**TASK TO CARRY OUT**
Update the stretch of the material from the line containing "This screenshot has width=740, height=451." through the line containing "The width and height of the screenshot is (1224, 793).": replace "Hilfe" with "Help" and leave everything else as it is. Give only those lines.

**GIVEN DATA**

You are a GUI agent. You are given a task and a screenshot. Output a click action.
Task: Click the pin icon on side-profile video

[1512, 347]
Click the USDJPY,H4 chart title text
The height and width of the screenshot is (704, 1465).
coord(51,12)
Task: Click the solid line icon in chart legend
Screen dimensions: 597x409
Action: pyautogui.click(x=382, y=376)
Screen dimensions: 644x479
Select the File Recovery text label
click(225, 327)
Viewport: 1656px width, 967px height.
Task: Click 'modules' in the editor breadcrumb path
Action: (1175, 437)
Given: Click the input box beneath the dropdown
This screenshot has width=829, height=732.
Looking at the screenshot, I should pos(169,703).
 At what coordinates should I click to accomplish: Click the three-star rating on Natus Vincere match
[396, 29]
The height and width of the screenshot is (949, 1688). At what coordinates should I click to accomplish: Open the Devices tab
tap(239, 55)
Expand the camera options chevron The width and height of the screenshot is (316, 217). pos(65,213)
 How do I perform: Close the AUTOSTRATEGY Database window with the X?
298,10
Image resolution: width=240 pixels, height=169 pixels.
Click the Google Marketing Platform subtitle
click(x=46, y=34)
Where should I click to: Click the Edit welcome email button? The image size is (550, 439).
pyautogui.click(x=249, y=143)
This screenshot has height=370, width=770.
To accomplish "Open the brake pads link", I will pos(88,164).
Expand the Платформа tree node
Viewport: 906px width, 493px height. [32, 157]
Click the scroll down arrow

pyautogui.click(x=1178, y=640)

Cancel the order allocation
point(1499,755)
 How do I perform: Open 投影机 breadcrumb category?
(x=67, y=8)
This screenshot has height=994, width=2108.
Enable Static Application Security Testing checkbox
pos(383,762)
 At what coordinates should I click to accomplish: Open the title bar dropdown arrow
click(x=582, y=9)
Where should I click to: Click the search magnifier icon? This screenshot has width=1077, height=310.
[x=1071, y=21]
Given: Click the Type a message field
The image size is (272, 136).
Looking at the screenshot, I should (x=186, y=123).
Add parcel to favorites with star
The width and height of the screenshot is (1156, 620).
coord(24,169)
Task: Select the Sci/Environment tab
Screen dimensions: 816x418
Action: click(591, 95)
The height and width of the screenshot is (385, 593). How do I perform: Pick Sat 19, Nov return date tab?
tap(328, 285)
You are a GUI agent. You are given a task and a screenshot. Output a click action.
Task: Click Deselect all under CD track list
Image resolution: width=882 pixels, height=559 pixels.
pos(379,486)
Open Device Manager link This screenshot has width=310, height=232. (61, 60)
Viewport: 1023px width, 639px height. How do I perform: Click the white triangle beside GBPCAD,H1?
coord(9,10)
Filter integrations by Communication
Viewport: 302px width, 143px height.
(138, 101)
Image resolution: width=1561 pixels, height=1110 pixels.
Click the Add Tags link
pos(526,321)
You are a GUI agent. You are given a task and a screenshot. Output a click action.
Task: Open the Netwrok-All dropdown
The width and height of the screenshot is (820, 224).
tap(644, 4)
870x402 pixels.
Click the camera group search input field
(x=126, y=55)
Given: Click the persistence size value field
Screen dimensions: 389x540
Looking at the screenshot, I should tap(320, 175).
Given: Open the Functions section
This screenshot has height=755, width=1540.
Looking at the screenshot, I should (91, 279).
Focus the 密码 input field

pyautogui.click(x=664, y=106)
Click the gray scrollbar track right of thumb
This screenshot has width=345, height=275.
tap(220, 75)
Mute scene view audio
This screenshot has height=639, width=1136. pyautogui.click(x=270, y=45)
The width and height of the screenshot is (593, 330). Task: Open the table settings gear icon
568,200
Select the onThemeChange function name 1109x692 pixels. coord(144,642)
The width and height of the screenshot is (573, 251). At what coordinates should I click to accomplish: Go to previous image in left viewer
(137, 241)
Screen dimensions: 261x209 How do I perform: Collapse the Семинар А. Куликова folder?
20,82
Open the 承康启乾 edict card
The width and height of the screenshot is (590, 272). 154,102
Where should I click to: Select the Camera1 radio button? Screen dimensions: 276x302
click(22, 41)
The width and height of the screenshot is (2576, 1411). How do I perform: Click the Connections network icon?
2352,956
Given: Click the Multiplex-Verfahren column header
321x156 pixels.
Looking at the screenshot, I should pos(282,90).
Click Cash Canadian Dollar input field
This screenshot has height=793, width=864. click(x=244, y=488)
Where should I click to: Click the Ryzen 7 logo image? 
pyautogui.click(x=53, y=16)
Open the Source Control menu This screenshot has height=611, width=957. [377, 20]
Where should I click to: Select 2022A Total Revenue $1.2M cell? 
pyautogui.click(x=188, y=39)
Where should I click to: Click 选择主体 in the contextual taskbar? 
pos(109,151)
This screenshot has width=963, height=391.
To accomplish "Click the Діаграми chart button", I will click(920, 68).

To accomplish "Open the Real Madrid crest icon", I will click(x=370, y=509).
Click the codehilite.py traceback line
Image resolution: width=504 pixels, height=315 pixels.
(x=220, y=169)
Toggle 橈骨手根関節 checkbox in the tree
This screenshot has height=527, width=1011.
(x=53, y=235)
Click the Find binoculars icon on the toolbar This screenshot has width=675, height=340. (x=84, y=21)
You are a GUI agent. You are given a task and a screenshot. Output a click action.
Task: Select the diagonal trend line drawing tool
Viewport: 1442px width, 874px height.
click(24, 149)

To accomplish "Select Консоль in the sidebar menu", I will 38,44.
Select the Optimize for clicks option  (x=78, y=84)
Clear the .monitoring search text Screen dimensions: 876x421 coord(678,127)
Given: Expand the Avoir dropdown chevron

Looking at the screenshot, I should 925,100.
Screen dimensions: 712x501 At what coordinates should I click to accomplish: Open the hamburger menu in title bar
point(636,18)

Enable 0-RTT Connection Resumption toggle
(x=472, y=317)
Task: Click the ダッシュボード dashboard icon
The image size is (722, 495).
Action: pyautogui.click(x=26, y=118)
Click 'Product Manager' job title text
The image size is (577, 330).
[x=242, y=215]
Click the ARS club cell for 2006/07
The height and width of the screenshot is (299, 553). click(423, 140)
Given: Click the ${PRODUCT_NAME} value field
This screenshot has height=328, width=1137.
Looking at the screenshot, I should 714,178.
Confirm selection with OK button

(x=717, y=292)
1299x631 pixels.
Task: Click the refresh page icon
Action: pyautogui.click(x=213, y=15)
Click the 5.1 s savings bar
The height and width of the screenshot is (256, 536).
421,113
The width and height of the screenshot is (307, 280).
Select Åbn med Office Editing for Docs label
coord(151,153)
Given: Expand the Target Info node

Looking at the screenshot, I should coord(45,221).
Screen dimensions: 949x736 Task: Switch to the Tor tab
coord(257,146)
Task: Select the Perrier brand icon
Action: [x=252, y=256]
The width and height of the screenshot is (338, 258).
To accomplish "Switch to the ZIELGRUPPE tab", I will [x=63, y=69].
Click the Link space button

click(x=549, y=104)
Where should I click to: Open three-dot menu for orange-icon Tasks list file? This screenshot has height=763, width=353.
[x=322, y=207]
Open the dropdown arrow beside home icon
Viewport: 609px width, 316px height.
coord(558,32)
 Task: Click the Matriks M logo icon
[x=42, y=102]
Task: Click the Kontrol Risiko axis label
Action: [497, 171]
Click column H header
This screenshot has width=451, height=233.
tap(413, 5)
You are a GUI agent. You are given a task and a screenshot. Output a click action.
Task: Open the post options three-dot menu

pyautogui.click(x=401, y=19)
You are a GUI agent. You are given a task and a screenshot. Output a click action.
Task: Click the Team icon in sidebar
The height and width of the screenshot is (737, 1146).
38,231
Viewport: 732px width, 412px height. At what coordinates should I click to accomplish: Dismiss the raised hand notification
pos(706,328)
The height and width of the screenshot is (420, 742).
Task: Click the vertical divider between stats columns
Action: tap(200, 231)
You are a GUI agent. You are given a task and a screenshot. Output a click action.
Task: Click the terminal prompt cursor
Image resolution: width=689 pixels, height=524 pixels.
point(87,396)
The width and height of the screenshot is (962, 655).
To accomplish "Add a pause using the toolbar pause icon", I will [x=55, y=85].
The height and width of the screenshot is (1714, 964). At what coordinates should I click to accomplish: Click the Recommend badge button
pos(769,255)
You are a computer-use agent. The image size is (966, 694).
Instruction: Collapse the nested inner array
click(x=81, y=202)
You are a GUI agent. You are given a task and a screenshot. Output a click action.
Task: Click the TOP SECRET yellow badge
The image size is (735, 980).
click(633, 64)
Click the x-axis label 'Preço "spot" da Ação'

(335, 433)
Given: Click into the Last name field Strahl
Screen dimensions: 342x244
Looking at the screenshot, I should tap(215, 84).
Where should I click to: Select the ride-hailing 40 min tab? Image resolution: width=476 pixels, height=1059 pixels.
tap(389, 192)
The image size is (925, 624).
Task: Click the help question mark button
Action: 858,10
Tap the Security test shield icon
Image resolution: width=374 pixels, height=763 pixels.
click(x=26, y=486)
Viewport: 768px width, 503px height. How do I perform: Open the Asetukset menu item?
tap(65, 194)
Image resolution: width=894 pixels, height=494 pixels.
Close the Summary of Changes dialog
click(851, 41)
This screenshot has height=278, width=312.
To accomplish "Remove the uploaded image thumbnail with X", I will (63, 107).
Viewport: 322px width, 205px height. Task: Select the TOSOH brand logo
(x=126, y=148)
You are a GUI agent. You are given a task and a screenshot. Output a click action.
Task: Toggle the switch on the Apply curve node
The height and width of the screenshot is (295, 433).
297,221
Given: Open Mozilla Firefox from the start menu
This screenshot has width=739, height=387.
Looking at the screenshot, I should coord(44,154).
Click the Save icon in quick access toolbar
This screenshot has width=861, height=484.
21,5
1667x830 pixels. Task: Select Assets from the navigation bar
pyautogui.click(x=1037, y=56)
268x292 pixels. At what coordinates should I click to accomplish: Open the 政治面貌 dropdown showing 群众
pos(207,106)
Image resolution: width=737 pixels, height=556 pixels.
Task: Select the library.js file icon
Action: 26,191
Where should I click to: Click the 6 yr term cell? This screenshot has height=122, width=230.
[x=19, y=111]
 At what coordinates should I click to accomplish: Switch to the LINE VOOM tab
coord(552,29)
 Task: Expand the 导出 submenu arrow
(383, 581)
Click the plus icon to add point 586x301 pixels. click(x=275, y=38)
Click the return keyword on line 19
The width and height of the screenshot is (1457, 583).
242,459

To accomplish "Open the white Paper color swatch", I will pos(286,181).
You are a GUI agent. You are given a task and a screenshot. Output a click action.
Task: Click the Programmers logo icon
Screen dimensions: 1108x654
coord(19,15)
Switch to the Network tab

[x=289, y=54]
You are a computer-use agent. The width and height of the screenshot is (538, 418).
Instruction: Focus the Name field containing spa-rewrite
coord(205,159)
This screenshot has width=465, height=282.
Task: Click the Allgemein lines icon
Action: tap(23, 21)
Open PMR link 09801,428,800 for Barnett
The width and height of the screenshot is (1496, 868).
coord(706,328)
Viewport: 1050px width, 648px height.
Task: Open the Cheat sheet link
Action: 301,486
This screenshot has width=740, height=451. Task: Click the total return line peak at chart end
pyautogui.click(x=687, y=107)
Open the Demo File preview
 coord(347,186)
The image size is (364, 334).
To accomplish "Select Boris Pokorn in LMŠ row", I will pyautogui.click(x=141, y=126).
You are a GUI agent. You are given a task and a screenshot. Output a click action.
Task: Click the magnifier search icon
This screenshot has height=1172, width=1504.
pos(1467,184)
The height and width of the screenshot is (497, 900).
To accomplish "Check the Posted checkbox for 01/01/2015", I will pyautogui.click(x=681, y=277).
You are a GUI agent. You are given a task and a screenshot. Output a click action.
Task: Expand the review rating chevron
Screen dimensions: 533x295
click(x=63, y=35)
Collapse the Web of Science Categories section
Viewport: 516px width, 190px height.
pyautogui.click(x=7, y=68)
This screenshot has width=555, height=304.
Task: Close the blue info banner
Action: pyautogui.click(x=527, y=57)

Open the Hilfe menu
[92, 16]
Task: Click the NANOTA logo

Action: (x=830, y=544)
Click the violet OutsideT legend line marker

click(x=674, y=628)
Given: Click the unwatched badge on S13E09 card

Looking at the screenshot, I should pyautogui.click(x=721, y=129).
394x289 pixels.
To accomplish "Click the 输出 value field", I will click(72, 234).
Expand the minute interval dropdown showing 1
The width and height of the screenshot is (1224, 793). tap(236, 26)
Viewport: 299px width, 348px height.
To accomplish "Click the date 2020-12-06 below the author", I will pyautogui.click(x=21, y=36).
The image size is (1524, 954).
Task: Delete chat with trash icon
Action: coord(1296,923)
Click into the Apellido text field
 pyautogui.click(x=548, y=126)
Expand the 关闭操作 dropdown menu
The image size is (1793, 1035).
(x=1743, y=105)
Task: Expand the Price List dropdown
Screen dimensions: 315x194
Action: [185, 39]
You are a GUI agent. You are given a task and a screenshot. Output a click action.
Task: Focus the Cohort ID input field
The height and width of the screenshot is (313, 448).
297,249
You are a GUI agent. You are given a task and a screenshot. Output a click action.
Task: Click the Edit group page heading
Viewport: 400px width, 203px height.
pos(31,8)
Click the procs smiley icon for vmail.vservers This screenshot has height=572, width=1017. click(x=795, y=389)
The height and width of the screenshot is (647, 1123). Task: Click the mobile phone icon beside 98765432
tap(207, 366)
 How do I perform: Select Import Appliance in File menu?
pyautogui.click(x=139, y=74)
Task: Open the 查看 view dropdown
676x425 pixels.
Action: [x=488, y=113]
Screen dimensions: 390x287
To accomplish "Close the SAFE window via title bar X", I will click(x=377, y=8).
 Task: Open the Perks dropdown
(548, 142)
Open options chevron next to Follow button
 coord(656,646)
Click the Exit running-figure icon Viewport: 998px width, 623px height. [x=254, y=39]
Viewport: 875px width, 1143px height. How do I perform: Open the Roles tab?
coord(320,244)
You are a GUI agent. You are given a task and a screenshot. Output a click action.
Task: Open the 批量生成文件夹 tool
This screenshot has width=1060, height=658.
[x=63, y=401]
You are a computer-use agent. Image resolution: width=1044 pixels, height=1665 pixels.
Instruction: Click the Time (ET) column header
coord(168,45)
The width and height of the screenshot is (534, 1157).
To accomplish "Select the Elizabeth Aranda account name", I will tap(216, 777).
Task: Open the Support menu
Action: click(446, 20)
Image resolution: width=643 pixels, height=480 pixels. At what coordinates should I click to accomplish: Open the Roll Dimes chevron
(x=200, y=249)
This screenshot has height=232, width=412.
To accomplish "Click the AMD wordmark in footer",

**ANSWER BELOW**
This screenshot has width=740, height=451. Task: Click the total return line peak at chart end
pyautogui.click(x=687, y=107)
Open the Demo File preview
 coord(347,186)
The image size is (364, 334).
To accomplish "Select Boris Pokorn in LMŠ row", I will pyautogui.click(x=141, y=126).
You are a GUI agent. You are given a task and a screenshot. Output a click action.
Task: Click the magnifier search icon
This screenshot has height=1172, width=1504.
pos(1467,184)
The height and width of the screenshot is (497, 900).
To accomplish "Check the Posted checkbox for 01/01/2015", I will pyautogui.click(x=681, y=277).
You are a GUI agent. You are given a task and a screenshot. Output a click action.
Task: Expand the review rating chevron
Screen dimensions: 533x295
click(x=63, y=35)
Collapse the Web of Science Categories section
Viewport: 516px width, 190px height.
pyautogui.click(x=7, y=68)
This screenshot has width=555, height=304.
Task: Close the blue info banner
Action: pyautogui.click(x=527, y=57)

Open the Help menu
[92, 16]
Task: Click the NANOTA logo

Action: (x=830, y=544)
Click the violet OutsideT legend line marker

click(x=674, y=628)
Given: Click the unwatched badge on S13E09 card

Looking at the screenshot, I should pyautogui.click(x=721, y=129).
394x289 pixels.
To accomplish "Click the 输出 value field", I will click(72, 234).
Expand the minute interval dropdown showing 1
The width and height of the screenshot is (1224, 793). tap(236, 26)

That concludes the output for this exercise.